Check if the articles for provisions relating to the transmission of shares-personal representatives may transfer shares transmitted to them without being registered as a member, or, they may be entered into the register of members with director approval, giving them the right to vote.

Also consider any Wills or private agreements, such as shareholders agreements and cross options as to who is ultimately entitled to the shares and entitled to vote.

Note, if a joint shareholder dies, the jointly held shares pass automatically to any remaining joint shareholder in accordance with the articles.

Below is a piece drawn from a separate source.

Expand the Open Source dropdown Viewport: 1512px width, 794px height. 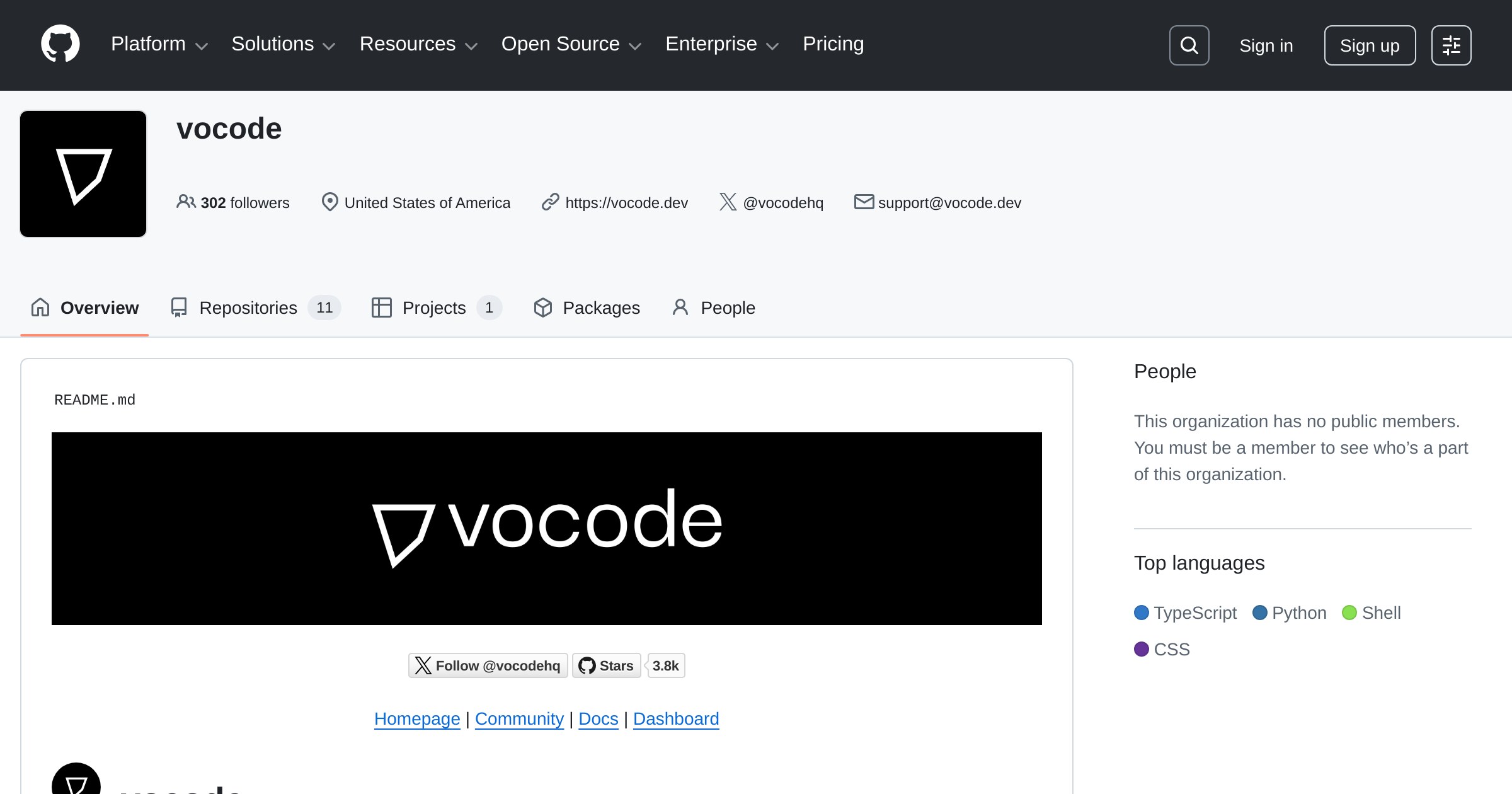point(571,44)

Importantly, shares of a deceased shareholder remain in issue and the interest in them should be noted in the register of members, but this can only be done once grant of probate has been given.

Who are the shareholders?

The Companies House register should give a relatively accurate picture of who members are and shareholdings, but there’s no obligation to register every transfer at the point of transfer (remember shareholders agreements are not registered).

Directors have a duty to keep and maintain an updated register of members (section 113 Companies Act 2006)- if inaccurate or not updated regularly, the company and every officer is committing an offence and could be fined.

They also have a further duty to ensure that the Companies House register is updated by way of annual confirmation statement or where, for example, the company has issued, or bought back and/or cancelled shares.

Failure to submit a confirmation statement can lead to fines or directors being struck off.

How can the directors give notice?

The directors are entitled to rely on the information in the register of members for the purposes of establishing where to serve notice, provided that they do not have notice that this information is incorrect.

If they are aware of inaccuracies, there are various companies who specialise in tracking shareholders down.

If a shareholder cannot be located, the directors must publish notice in an appropriate newspaper and provided this has been done, notice is deemed served for the purposes of a general meeting (provided the articles do not say otherwise).

Annual Insolvency Conference

The presentation, on which this article is based, was given by Karen Edwards at the first annual Insolvency Conference with 50+ practitioners in attendance; and went into much further detail.